Request A => Repeat word for word the part of the patch review that opens with the words containing "Will use sizeof" and closes with "the alignment requirement.".

Source extract =>

Will use sizeof (struct tdmr_info).  Thanks for the tip.

> 
> > +	/*
> > +	 * TDX requires TDMR_INFO to be 512 aligned.  Always align up
> 
> Again, 512 what?  512 pages?  512 hippos?

Will change to 512-byte aligned.

> 
> > +	 * TDMR_INFO size to 512 so the memory allocated via kzalloc()
> > +	 * can meet the alignment requirement.
> > +	 */
> > +	tdmr_sz = ALIGN(tdmr_sz, TDMR_INFO_ALIGNMENT);
> > +
> > +	return kzalloc(tdmr_sz, GFP_KERNEL);
> > +}
> > +
> > +/* Create a new TDMR at given index in the TDMR array */
> > +static struct tdmr_info *alloc_tdmr(struct tdmr_info **tdmr_array, int idx)
> > +{
> > +	struct tdmr_info *tdmr;
> > +
> > +	if (WARN_ON_ONCE(tdmr_array[idx]))
> > +		return NULL;
> > +
> > +	tdmr = __alloc_tdmr();
> > +	tdmr_array[idx] = tdmr;
> > +
> > +	return tdmr;
> > +}
> > +
> >  static void free_tdmrs(struct tdmr_info **tdmr_array, int tdmr_num)
> >  {
> >  	int i;
> > @@ -826,6 +876,89 @@ static void free_tdmrs(struct tdmr_info **tdmr_array, int tdmr_num)
> >  	}
> >  }
> >  
> > +/*
> > + * Create TDMRs to cover all RAM entries in e820_table.  The created
> > + * TDMRs are saved to @tdmr_array and @tdmr_num is set to the actual
> > + * number of TDMRs.  All entries in @tdmr_array must be initially NULL.
> > + */
> > +static int create_tdmrs(struct tdmr_info **tdmr_array, int *tdmr_num)
> > +{
> > +	struct tdmr_info *tdmr;
> > +	u64 start, end;
> > +	int i, tdmr_idx;
> > +	int ret = 0;
> > +
> > +	tdmr_idx = 0;
> > +	tdmr = alloc_tdmr(tdmr_array, 0);
> > +	if (!tdmr)
> > +		return -ENOMEM;
> > +	/*
> > +	 * Loop over all RAM entries in e820 and create TDMRs to cover
> > +	 * them.  To keep it simple, always try to use one TDMR to cover
> > +	 * one RAM entry.
> > +	 */
> > +	e820_for_each_mem(i, start, end) {
> > +		start = TDMR_ALIGN_DOWN(start);
> > +		end = TDMR_ALIGN_UP(end);
> 			    ^ vertically align those ='s, please.

OK.

> 
> 
> > +		/*
> > +		 * If the current TDMR's size hasn't been initialized, it
> > +		 * is a new allocated TDMR to cover the new RAM entry.
> > +		 * Otherwise the current TDMR already covers the previous
> > +		 * RAM entry.  In the latter case, check whether the
> > +		 * current RAM entry has been fully or partially covered
> > +		 * by the current TDMR, since TDMR is 1G aligned.
> > +		 */
> > +		if (tdmr->size) {
> > +			/*
> > +			 * Loop to next RAM entry if the current entry
> > +			 * is already fully covered by the current TDMR.

Items from a data source =>

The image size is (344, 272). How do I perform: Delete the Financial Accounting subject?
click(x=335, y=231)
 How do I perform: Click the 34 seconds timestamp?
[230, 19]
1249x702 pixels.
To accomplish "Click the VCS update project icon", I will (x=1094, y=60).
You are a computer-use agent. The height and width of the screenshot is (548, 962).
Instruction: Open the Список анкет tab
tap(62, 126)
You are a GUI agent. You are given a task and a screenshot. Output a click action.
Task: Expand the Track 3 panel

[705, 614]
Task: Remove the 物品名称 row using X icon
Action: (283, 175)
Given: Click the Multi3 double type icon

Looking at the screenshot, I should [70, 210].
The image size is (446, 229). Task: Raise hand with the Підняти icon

Request B => Switch "panel" to "section" in the entries, from the line containing "How do I perform: Click" through the end of the entries, and give back only those lines with nothing else changed.

Correct response A =>
Will use sizeof (struct tdmr_info).  Thanks for the tip.

> 
> > +	/*
> > +	 * TDX requires TDMR_INFO to be 512 aligned.  Always align up
> 
> Again, 512 what?  512 pages?  512 hippos?

Will change to 512-byte aligned.

> 
> > +	 * TDMR_INFO size to 512 so the memory allocated via kzalloc()
> > +	 * can meet the alignment requirement.

Correct response B =>
 How do I perform: Click the 34 seconds timestamp?
[230, 19]
1249x702 pixels.
To accomplish "Click the VCS update project icon", I will (x=1094, y=60).
You are a computer-use agent. The height and width of the screenshot is (548, 962).
Instruction: Open the Список анкет tab
tap(62, 126)
You are a GUI agent. You are given a task and a screenshot. Output a click action.
Task: Expand the Track 3 section

[705, 614]
Task: Remove the 物品名称 row using X icon
Action: (283, 175)
Given: Click the Multi3 double type icon

Looking at the screenshot, I should [70, 210].
The image size is (446, 229). Task: Raise hand with the Підняти icon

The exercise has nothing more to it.